Hate crimes remain all too prevalent in our nation and investigating hate crimes is a high priority for the FBI. The FBI’s jurisdiction to investigate hate crimes was primarily predicated on four federal statutes. When the Matthew Shepard and James Byrd, Jr. Hate Crimes Prevention Act of 2009 became effective as of October 28, 2009, it created a fifth statute. This legislation was signed into law by President Obama and was landmark because it is the first time in the history of this nation the federal government now has the authority to prosecute violent hate crimes, including violence directed at the gay, lesbian, bisexual, and transgender community. This is the first expansion of federal criminal civil rights laws since the mid-1990s. This new law has a broader reach than preexisting hate crime statues, and effectively criminalizes violent acts when they occur because of actual or perceived race, color, religion, or national origin of any person. The statute also protects a wider class of victims of hate violence motivated by the victim’s gender, disability, sexual orientation, or gender identity. Previous law required the government prove that a hate-motivated crime be committed to prevent a victim’s participation in federally protected activities, such as voting or attending school.
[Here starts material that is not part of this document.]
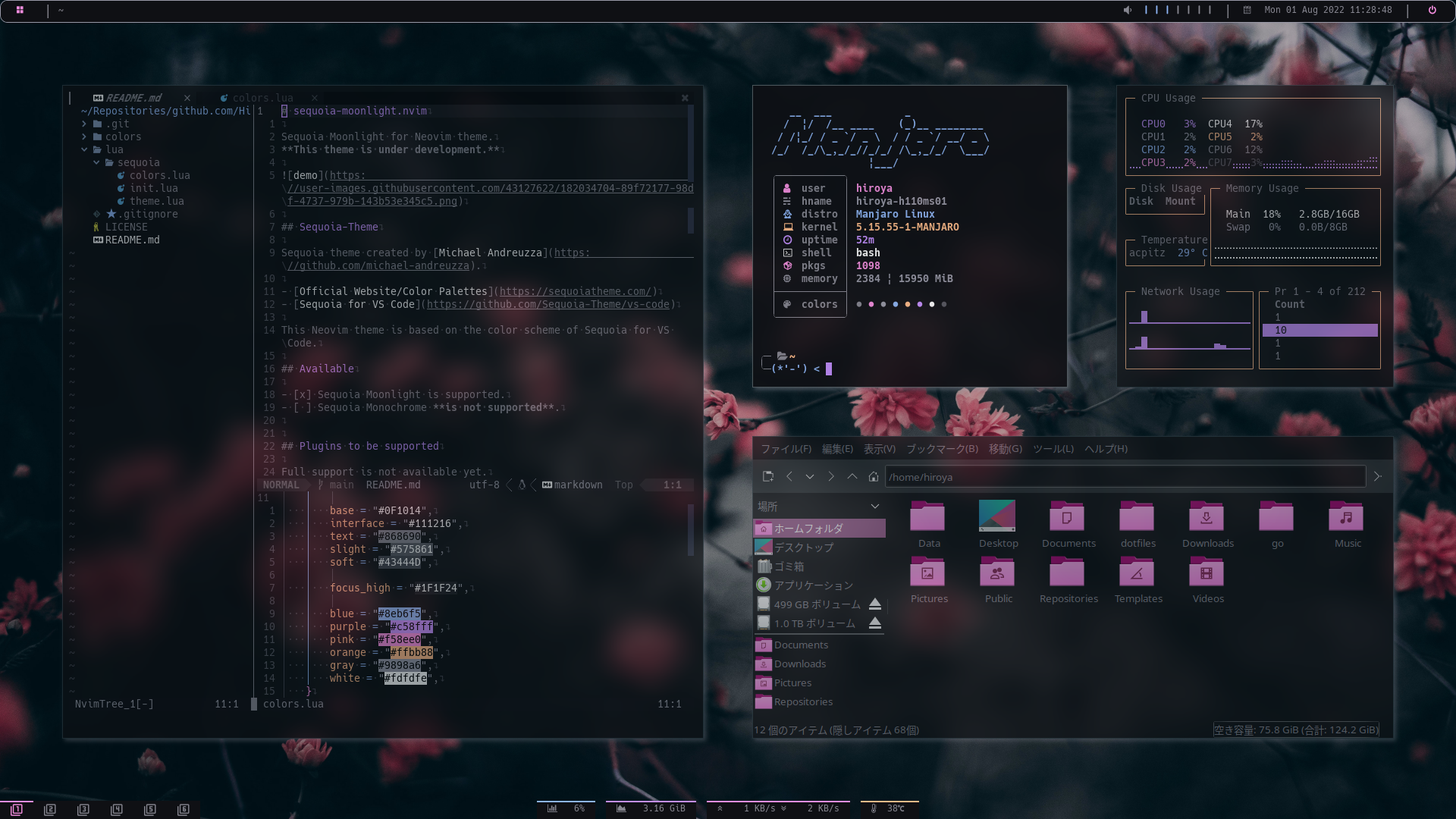Go to home folder via toolbar home icon
1456x819 pixels.
[874, 476]
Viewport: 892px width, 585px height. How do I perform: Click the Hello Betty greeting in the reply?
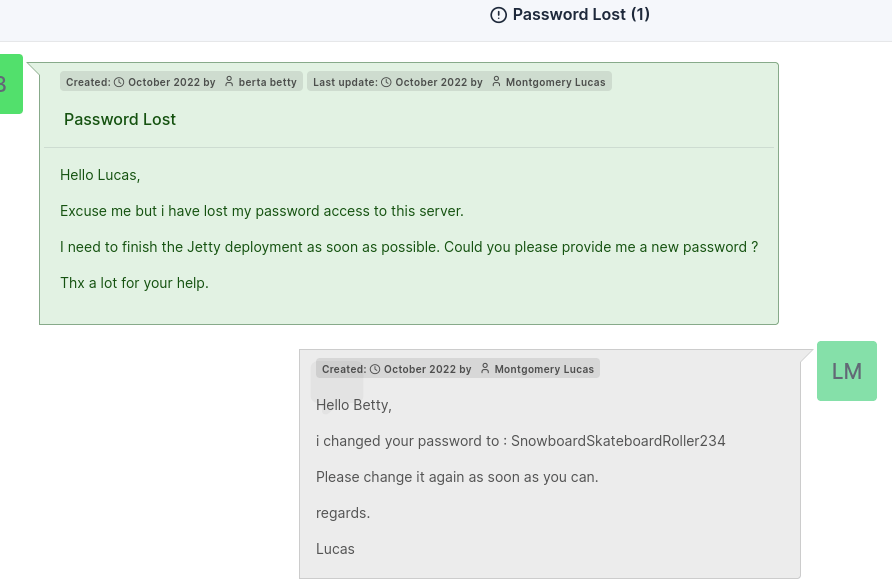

FBI Acting Assistant Director in Charge of the New York office George C. Venizelos stated: “We’re fortunate to live in a free and open society; a more racially, ethnically, and demographically diverse society each year. In fact, the diversity of each and every individual is what makes us such a strong, resilient, and vibrant society. Our own diversity here at the FBI is a source of our organization’s strength. We recognize that liberty and justice may only be achieved through the preservation of our civil liberties, and the realization of true equality for all.”
United States Attorney (USA) Loretta E. Lynch of the Eastern District of New York and U.S. Attorney Preet Bharara of the Southern District of New York co-hosted this event. Inspector Michael Osgood of the NYPD Hate Crimes Unit was also a participant speaker.